What's made the Haagen-Dazs frozen yogurt bars appealing to fitness junkies also has made them a hit among other consumers. The bars, each coated in a rich but fat-free sorbet, have 90 to 100 calories each and only 1 gram of fat.

They have helped Haagen-Dazs Co. achieve what many thought impossible: Create a low-fat product consistent with Haagen-Dazs' indulgent image.

Ms. Whitaker, marketing manager of the line, says that in tests U.S. consumers instantly connected with the sorbet coatings, imported from Haagen-Dazs' European markets, where sorbets are more intense and tangy than the icy sorbets typical in the U.S.

Last summer, Haagen-Dazs mounted a full-court press for the original three varieties of the frozen yogurt treats, supported by print ads from BBDO Worldwide, New York. Halfway through the season, Ms. Whitaker experienced her "marketing manager's nightmare": Demand was so high plants couldn't keep up, and supplies had to be rationed.

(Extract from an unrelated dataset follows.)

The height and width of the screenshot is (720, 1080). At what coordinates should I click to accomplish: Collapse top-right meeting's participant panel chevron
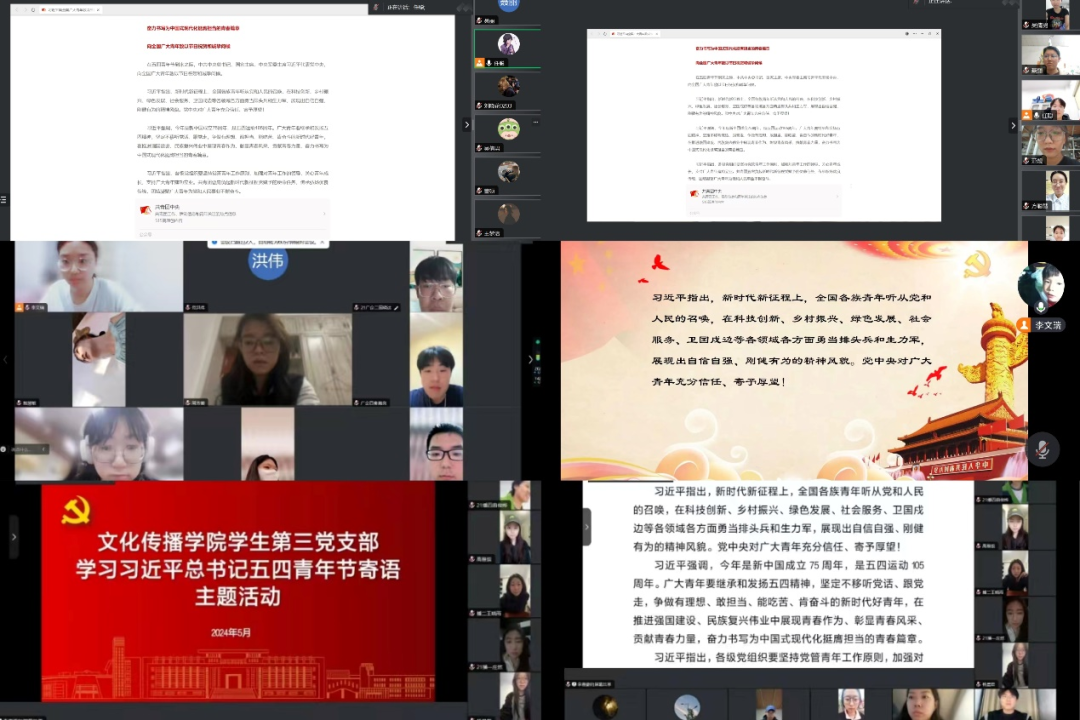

For the 1994 summer season, Haagen-Dazs added extra production capacity. It also added two new flavors, Tropical Orange Passion and peach, and moved marketing dollars into consumer promotion-the more than 500,000 samples passed out this spring at 500 health clubs around the country.

The real testimony to the yogurt bars' success: The raspberry sorbet-coated bar has become Haagen-Dazs' best-selling frozen novelty, even surpassing the classic vanilla ice cream bar coated with chocolate and nuts.